Minister for Finance and Municipal Administration
- In office 1992–1996
- Chief Minister: Hiteswar Saikia

Speaker of Assam Legislative Assembly
- In office 29 July 1991 – 9 December 1992
- Deputy: Debesh Chandra Chakravorty
- Preceded by: Pulakesh Barua
- Succeeded by: Debesh Chandra Chakravorty

Minister of State for Industries, Sports and Youth Welfare
- In office 1984–1985
- Chief Minister: Hiteswar Saikia

Member of Assam Legislative Assembly
- In office 25 May 2001 – 2 July 2002
- Preceded by: Probin Gogoi
- Succeeded by: Probin Gogoi
- Constituency: Khumtai
- In office 28 July 1991 – 11 June 1996
- Preceded by: Probin Gogoi
- Succeeded by: Probin Gogoi
- Constituency: Khumtai
- In office 1983 – 28 December 1985
- Preceded by: Nogen Borua
- Succeeded by: Probin Gogoi
- Constituency: Khumtai

Personal details
- Born: 23 April 1941
- Died: 2 July 2002 (aged 61) Guwahati, Assam, India
- Party: Indian National Congress
- Spouse: Bandana Gogoi
- Children: 2
- Relatives: Bismita Gogoi (daughter in law)
- Occupation: Politician

= Jiba Kanta Gogoi =

Indian politician

Jiba Kanta Gogoi (23 April 1941 – 2 July 2002) was an Indian National Congress politician from Assam. He served as Speaker of the Assam Legislative Assembly and twice as minister in the Hiteswar Saikia cabinets.

== Early life ==
Jiba Kanta Gogoi was born on 23 April 1941, to Sambhu Ram Gogoi and Joya Gogoi.

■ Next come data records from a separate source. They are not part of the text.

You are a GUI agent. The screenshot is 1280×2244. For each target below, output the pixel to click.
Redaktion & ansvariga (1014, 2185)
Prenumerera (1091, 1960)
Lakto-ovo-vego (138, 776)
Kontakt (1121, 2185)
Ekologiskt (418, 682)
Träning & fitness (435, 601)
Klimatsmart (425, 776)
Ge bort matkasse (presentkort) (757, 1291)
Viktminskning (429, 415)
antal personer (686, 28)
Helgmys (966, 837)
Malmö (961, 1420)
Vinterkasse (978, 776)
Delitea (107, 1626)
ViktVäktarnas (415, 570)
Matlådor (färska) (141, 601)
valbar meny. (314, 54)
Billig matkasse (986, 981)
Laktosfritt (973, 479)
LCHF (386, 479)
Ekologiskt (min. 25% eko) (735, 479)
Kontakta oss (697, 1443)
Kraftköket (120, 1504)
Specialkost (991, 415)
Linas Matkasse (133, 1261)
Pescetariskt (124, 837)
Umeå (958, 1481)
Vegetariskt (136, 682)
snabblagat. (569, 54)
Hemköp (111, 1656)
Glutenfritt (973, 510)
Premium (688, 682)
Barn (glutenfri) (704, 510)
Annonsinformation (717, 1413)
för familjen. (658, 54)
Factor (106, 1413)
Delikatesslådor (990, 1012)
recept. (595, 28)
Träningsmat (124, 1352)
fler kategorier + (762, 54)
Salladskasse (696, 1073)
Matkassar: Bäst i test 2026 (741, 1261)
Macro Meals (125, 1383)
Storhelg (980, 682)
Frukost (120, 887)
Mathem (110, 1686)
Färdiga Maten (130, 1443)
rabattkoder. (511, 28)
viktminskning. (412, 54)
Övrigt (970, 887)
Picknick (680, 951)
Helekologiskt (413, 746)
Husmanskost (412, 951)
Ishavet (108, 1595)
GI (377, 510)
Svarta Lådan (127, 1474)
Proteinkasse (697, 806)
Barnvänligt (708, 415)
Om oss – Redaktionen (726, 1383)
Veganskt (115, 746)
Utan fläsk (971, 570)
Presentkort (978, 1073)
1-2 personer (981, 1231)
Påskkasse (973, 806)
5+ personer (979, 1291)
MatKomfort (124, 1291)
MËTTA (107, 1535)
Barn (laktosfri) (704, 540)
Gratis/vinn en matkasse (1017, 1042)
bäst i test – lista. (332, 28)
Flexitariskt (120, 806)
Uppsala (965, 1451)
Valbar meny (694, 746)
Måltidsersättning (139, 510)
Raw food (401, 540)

== Education and early career ==
Gogoi had a degree in law. He was the editor of the Assam Express, Sadiniya Nagarik, The Weekly Express and Natun Asomiya before his entry to politics. He also authored a number of books, including novels, poetry collections and travelogues.

== Political career ==
Gogoi was the Indian National Congress candidate for the constituency of Khumtai in the 1983 Assam Legislative Assembly Election. He received 934 votes, 94.63% of the total vote. He defeated his nearest opponent by 881 votes and became MLA of the constituency. He was inducted into the first Hiteswar Saikia cabinet as a minister of state for Industries, Sports and Youth Welfare.

Gogoi sought reelection in Khumtai in the 1985 Assam Legislative Assembly Election. He received 16427 votes, 31.54% of the total vote. He lost to AGP candidate, Probin Gogoi, by 15740 votes.

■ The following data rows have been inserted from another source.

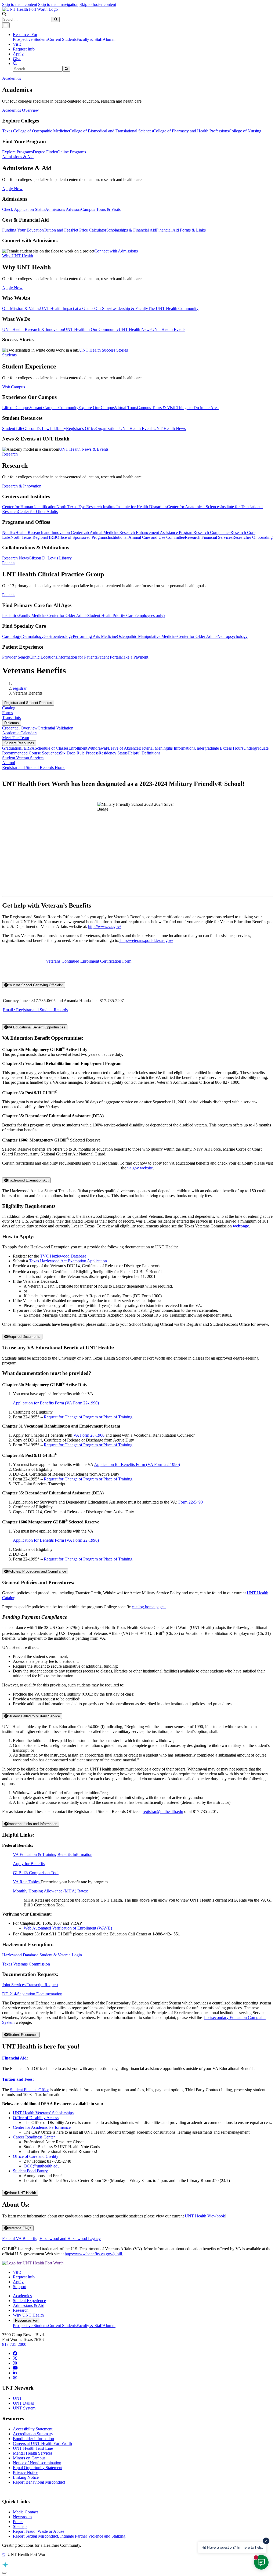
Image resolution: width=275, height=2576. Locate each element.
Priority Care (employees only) (139, 615)
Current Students (62, 39)
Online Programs (71, 152)
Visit (17, 44)
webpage (241, 1226)
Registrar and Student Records (28, 703)
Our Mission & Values (21, 308)
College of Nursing (245, 131)
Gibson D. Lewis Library (44, 428)
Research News (15, 558)
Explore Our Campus (96, 407)
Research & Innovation (21, 486)
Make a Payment (134, 657)
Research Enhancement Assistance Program (156, 532)
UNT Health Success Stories (103, 350)
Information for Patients (77, 657)
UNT (17, 2398)
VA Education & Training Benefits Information (52, 1854)
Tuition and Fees (58, 230)
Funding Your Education (23, 230)
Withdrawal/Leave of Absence (113, 748)
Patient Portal (108, 657)
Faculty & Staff (90, 39)
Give (17, 58)
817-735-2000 (14, 2344)
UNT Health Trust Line (33, 2448)
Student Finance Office (29, 2089)
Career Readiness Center (34, 2137)
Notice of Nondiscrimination (37, 2463)
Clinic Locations (43, 657)
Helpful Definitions (144, 753)
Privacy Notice (25, 2472)
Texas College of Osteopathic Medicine (35, 131)
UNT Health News (135, 329)
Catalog (8, 708)
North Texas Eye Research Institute (86, 506)
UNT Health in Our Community (91, 329)
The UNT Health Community (173, 308)
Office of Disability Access (36, 2117)
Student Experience (29, 2300)
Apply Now (12, 188)
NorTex (8, 532)
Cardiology (11, 636)
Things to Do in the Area (197, 407)
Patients (8, 594)
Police (18, 2521)
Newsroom (22, 2516)
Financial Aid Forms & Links (181, 230)
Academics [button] (11, 78)
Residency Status (113, 753)
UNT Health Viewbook (205, 2216)
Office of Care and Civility (35, 2156)
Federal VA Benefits (19, 2238)
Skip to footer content (97, 4)
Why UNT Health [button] (17, 256)
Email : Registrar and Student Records (35, 1009)
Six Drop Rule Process (79, 753)
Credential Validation (55, 728)
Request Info (24, 49)
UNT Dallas (23, 2403)
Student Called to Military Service (34, 1716)
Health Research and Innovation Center (48, 532)
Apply (18, 54)
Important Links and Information (32, 1824)
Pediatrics (10, 615)
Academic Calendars (19, 733)
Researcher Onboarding (252, 537)
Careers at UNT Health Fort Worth (42, 2443)
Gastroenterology (58, 636)
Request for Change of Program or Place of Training (88, 1417)
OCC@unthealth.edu (42, 2166)
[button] (4, 14)
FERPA (28, 748)
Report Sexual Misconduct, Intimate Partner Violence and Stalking (69, 2536)
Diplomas (11, 723)
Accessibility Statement (32, 2429)
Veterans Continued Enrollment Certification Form (88, 961)
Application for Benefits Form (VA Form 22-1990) (56, 1403)
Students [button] (9, 355)
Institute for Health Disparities (141, 506)
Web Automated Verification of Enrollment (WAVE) (68, 1928)
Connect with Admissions (116, 251)
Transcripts (11, 717)
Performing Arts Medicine (95, 636)
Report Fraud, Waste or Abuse (38, 2531)
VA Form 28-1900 (88, 1435)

In the 1991 Assam Legislative Assembly election, Gogoi was again the Indian National Congress candidate for Khumtai. He obtained 19544 votes, 36.66% of the total vote. He defeated his nearest opponent, incumbent MLA Probin Gogoi, by 3087 votes. He was appointed speaker of Assam Legislative Assembly on 29 July 1991. After Zoii Nath Sarma tabled a motion of no confidence against the second Hiteswar Saikia ministry, Gogoi fixed the discussion for the 17 September 1991. After the army was deployed to deal with the ULFA, Opposition members demanded there be a discussion on the deployment of the army, which led to much disruption in the house. Gogoi, after finding no alternative, adjourned the house sine dine, which meant the motion of no confidence couldn’t be taken up for disposal. He also chaired the second motion of no-confidence against the Hiteswar Saikia ministry. He served as speaker until the 9 December 1992. After the end of his speakership, he was made minister for Finance and Municipal Administration and served until the end of the ministry.

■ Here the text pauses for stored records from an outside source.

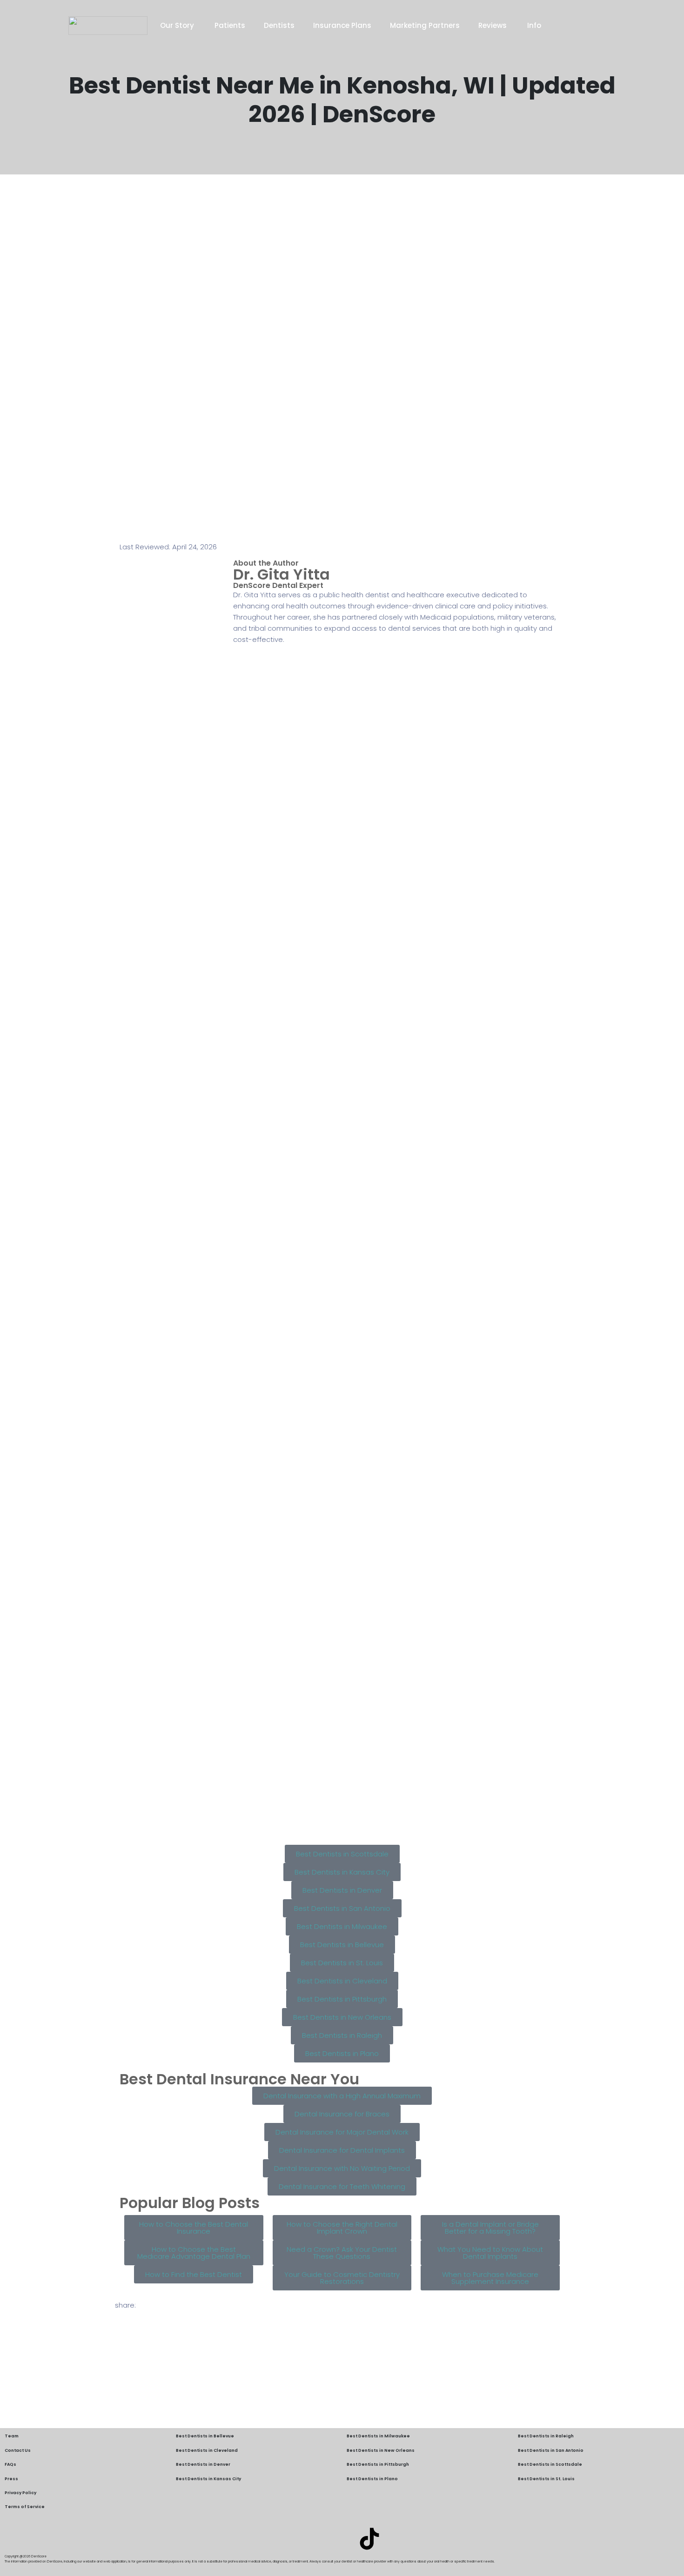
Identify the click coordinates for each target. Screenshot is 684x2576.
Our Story (178, 25)
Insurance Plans (342, 25)
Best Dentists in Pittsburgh (378, 2464)
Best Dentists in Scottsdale (550, 2464)
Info (534, 25)
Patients (230, 25)
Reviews (493, 25)
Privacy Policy (20, 2493)
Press (11, 2479)
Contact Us (18, 2450)
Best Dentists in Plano (372, 2479)
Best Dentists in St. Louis (546, 2479)
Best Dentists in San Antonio (550, 2450)
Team (12, 2436)
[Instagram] (342, 2538)
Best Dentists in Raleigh (546, 2436)
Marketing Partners (425, 25)
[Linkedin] (314, 2538)
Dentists (279, 25)
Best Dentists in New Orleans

In the 1996 Assam Legislative Assembly election, Gogoi did not receive the Congress nomination.

In the 2001 Assam Legislative Assembly election, Gogoi was again the Congress candidate for Khumtai. He received 32012 votes, 45.87% of the total vote and again became MLA for Khumtai. He defeated Probin Gogoi by 2501 votes.

== Personal life and death ==
Gogoi was married to Bandana Gogoi and they had two sons together. His son Rupak Gogoi was killed in 2005. Rupak was married to Bismita Gogoi, who also became the Member of the Assam Legislative Assembly for Khumtai.

Jiba Kanta Gogoi died after a prolonged illness on 2 July 2002. He, at the time, was still a sitting Congress MLA. Many politicians went to the residence of Gogoi and paid tribute by placing wreaths on his body. Chief Minister Tarun Gogoi, Speaker Prithibi Majhi and Assam Pradesh Congress Committee President Pawan Singh Ghatowar, all expressed grief at the loss of Gogoi.